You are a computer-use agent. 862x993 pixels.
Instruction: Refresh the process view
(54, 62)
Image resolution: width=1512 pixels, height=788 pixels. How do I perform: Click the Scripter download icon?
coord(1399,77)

※ ※ ※

Aim of the exercise: Beginning with the line that contains "Instruction: Refresh the process view", return every line through the end of the data above, exactly as written.

Response to this task:
Instruction: Refresh the process view
(54, 62)
Image resolution: width=1512 pixels, height=788 pixels. How do I perform: Click the Scripter download icon?
coord(1399,77)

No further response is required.